The required width of the pickup depends on the angle. Can't say for sure that a 9 string one will fit an 8 string. You can't just take the centre line either, you'd need to make sure the pole pieces on both sides fit. 
I'd expect that with such an angle, the pole piece on the bridge side on the lower strings with a 9 string pickup still might not reach, and the same with the neckmost polepiece on the treble side. The pole piece spacing wouldn't be accurate either.

If you can find a rail type pickup that is long enough both sides (or single coil type), that should be okay. Otherwise, you have the individual pole pieces to consider. I tried some alignment of technical drawings from Q-Tuner for my extremely fanned 9 string design, and even the 6 string bass pickup was not enough. However, maybe have a look at that, I think it would fit this..maybe. (87mm maximum string spread. Measure up and makesure that would cover it (without the corners missing as mentioned)).

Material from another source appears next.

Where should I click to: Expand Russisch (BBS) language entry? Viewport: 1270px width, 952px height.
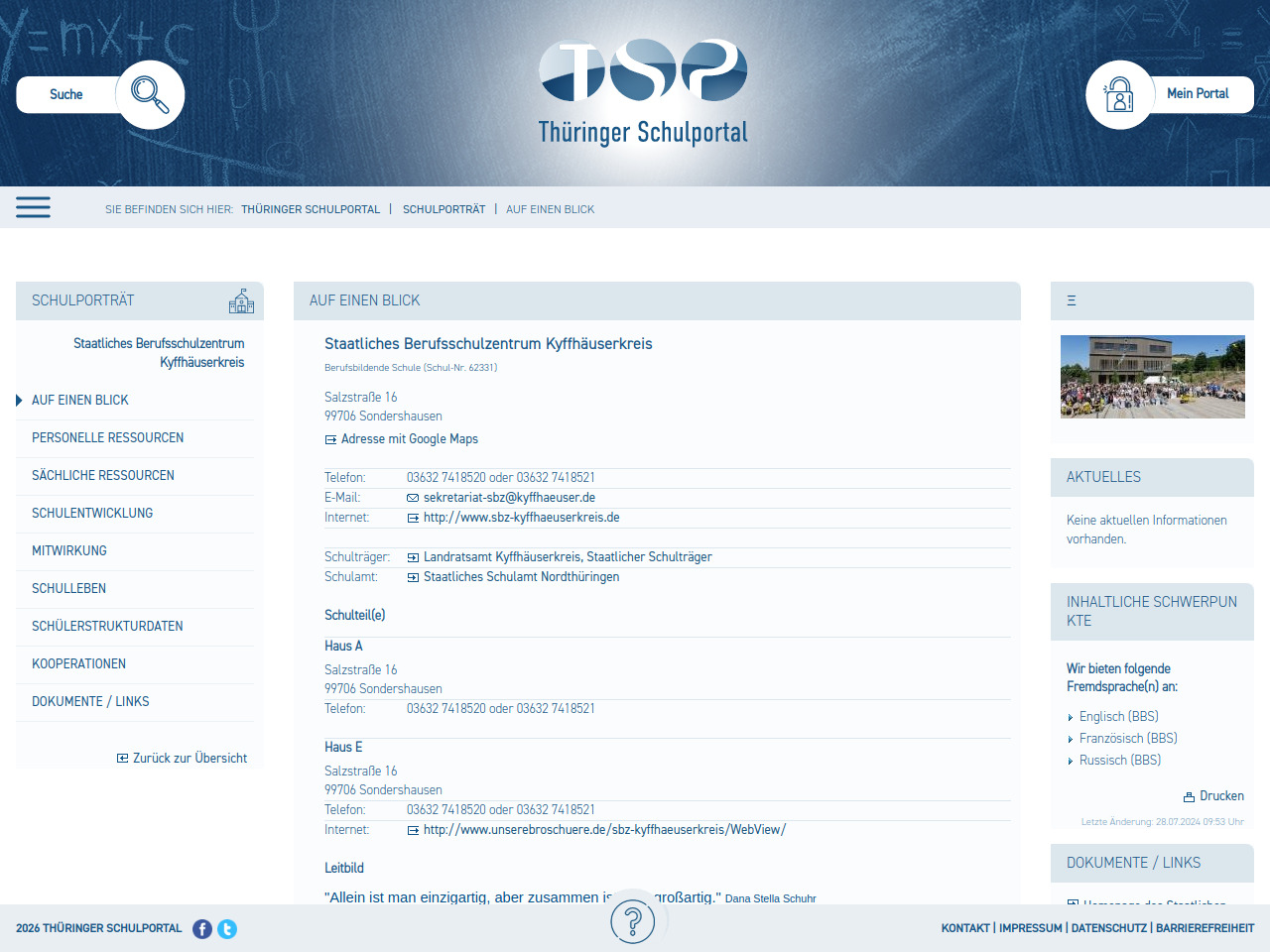pos(1119,761)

There's quite a lot of companies that will do a complete custom build, which is probably the best option. A few names:
Lundgren, Merlin, Haussel, Nordstrand, Villex.

If you can't find enough info on the sound of these and aren't sure etc, I've heard BKP will rewire any pickup to sound like one of theirs. So if you were set on Black Dogs, find the cheapest quote from above and get it rewired 

This is a really neat guitar to mod..the fan looks lovely.

EDIT: I'm sure custom pickup builders could work with you for the complicated electronics ideas you have too. In answer to your distance question, I'd probably place it around 12-15mm from the saddle (contact point).


----------



## luca9583 (Mar 25, 2011)

EtherealEntity said:


> The required width of the pickup depends on the angle. Can't say for sure that a 9 string one will fit an 8 string. You can't just take the centre line either, you'd need to make sure the pole pieces on both sides fit.
> I'd expect that with such an angle, the pole piece on the bridge side on the lower strings with a 9 string pickup still might not reach, and the same with the neckmost polepiece on the treble side. The pole piece spacing wouldn't be accurate either.
> 
> If you can find a rail type pickup that is long enough both sides (or single coil type), that should be okay. Otherwise, you have the individual pole pieces to consider. I tried some alignment of technical drawings from Q-Tuner for my extremely fanned 9 string design, and even the 6 string bass pickup was not enough. However, maybe have a look at that, I think it would fit this..maybe. (87mm maximum string spread. Measure up and makesure that would cover it (without the corners missing as mentioned)).
> ...



Great..thanks a lot for your advice. I'm sending an email to Haussel pickups to see if they can come up with something that would work. Their website seems like the most informative of all the ones you mentioned. 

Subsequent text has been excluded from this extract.